An international team of astrophysicists from the H.E.S.S. collaboration has announced the discovery of a new type of very-high-energy (VHE) gamma ray source. Combining data obtained during a systematic survey of the Galactic Plane and dedicated pointed observations of the telescope array revealed energetic gamma radiation coincident with the stellar cluster Westerlund 2, which is embedded in the giant ionized hydrogen cloud RCW49.
The new VHE source, HESS J1023-575, is a first indication of extreme particle acceleration associated with a young open stellar cluster, an ensemble of stars which are particularly interesting due to ongoing star formation and the existence of extremely massive stars, known as Wolf-Rayet (WR) stars. One of these, WR 20a, a close binary systems of two WR stars orbiting each other, is the most massive of all confidently-measured binaries presently known in our Galaxy.
Wolf-Rayet stars (named for their discoverers) are evolved, massive stars near the end of their stellar live-cycle, when they are rapidly losing their mass by means of supersonic stellar winds. In the Westerlund 2 cluster, the Wolf-Rayet winds have literally blown bubbles around their stellar hosts, clearly visible in infrared and radio images of the region. Integrated over their lifetime, the wind energy output of Wolf-Rayet stars is not too far from the kinetic energy released in supernova explosions, and shocked winds a re well suited to accelerate particles to high energy.
The energetic gamma radiation discovered by the H.E.S.S. telescopes, however, is neither point-like nor centered at the locations of the Wolf-Rayet stars, but appears extended compared to the point spread function of the telescopes, on scales beyond the extent of the stellar cluster, with constant emission over time.
What can we conclude about the origin of these gamma rays? With a projected angular size of milliarcsecond scale, the WR 20a binary system, including its colliding wind zone, would appear as a point source for observations with the H.E.S.S. telescope array. "Unless there are extreme differences in the spatial extent of the particle distributions producing radio, X-ray, and VHE gamma-ray emission", says Olaf Reimer, Senior Research Scientist at Stanford University, "scenarios based on the colliding stellar winds in the WR 20a binary system face the severe problem of accounting for a source extension of 0.2 degrees in the VHE waveband."
On the other hand, at the nominal distance of WR 20a of 8 kpc, this source extension is equivalent to a diameter of about 28 pc for the emission region, consistent in size with theoretical predictions of bubbles blown from massive stars into the interstellar medium. Shocks and turbulent motion inside a bubble can efficiently transfer energy to cosmic rays, providing a plausible mechanism for particle acceleration. In size and location, the gamma-ray source resembles the so-called "blister" as reported by Whiteoak & Uchida 1997, where the bubble opens up and the wind expands into the low-density ambient medium. Shock acceleration at the boundaries of the blister may enable particles to diffusively re-enter into the dense medium, thereby interacting in hadronic collisions and producing ?-rays. Similar scenarios were outlined over twenty years ago for supernova-driven expansion of particles into a low density medium. If one accepts such a scenario here, it might give the first observational support of energetic gamma-ray emission due to diffusive shock acceleration from supersonic winds in a wind-blown bubble created by WR 20a, or by the ensemble of hot and massive stars in Westerlund 2.

▸ The problem
Pick up the article on the gamma-ray source near Westerlund 2 where it stops, and continue it for a few more sentences.

▸ Given material
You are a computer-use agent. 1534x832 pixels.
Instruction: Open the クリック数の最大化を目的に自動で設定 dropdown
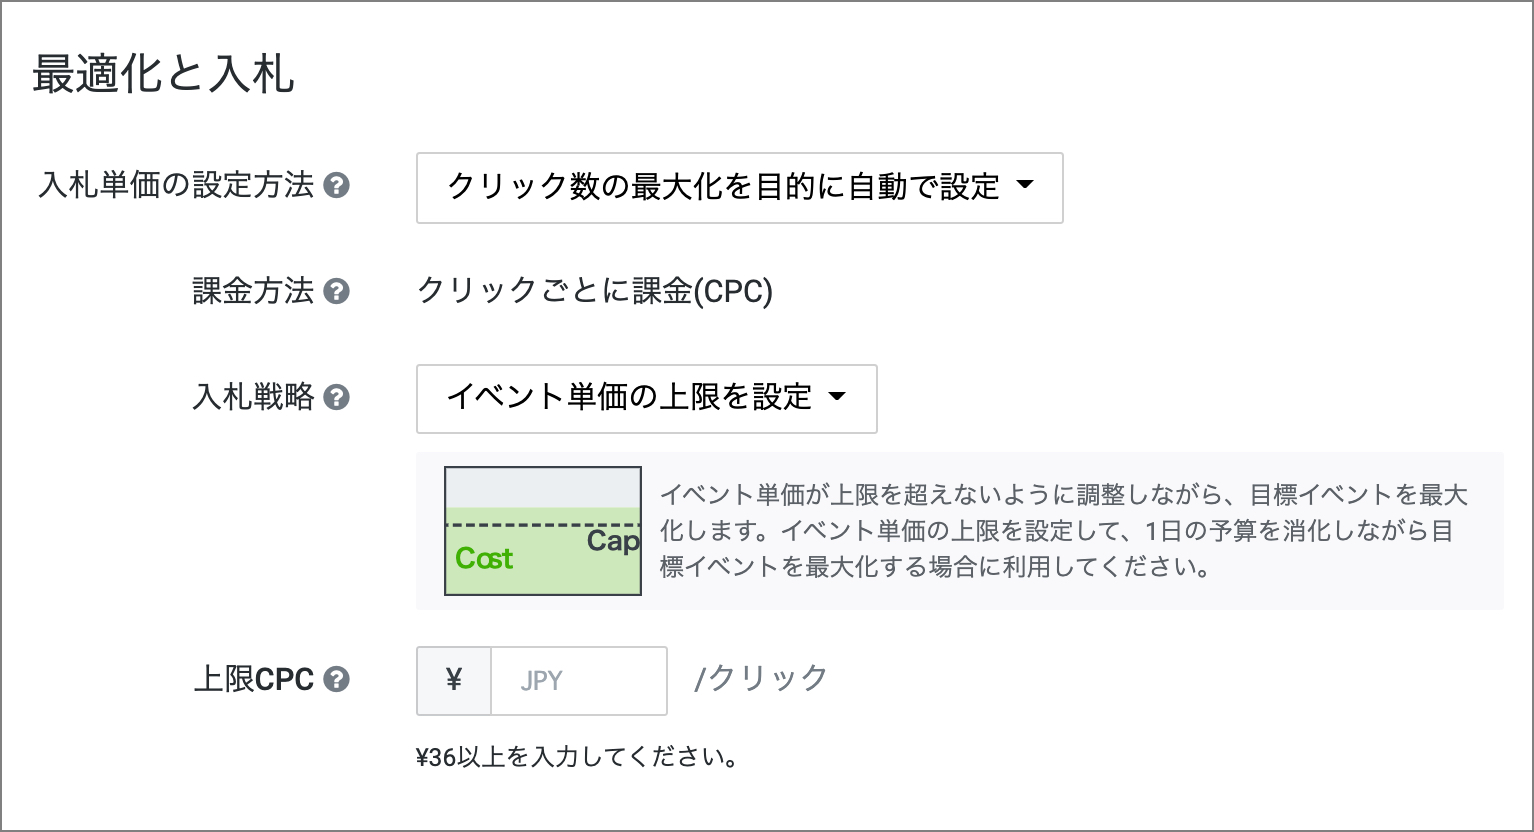[x=738, y=187]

▸ Written answer
Further observations with the H.E.S.S. telescope array, and other sensitive ground-based gamma-ray telescopes, and the Gamma Ray Large Area Space Telescope (GLAST) satellite will ultimately clarify whether high energy gamma-ray emission is a common property to young stellar clusters or a distinctive feature of Westerlund 2 and its remarkable ensemble of massive stars. GLAST is due for launch in late 2007.
The results were obtained using the High Energy Stereoscopic System (H.E.S.S.) telescopes in Namibia, in South-West Africa. This system of four 13m-diameter telescopes is currently the most sensitive detector of very high energy gamma rays. These are absorbed in the atmosphere, where they give a short-lived shower of particles. The H.E.S.S. telescopes detect the faint, short flashes of blueish light which these particles emit (named Cherenkov light, lasting a few billionths of a second), collecting the light with big mirrors which reflect onto extremely sensitive cameras. Each image gives the position on the sky of a single gamma-ray photon, and the amount of light collected gives the energy of the initial gamma ray. Building up the images photon by photon allows H.E.S.S. to create maps of astronomical objects as they appear in gamma rays.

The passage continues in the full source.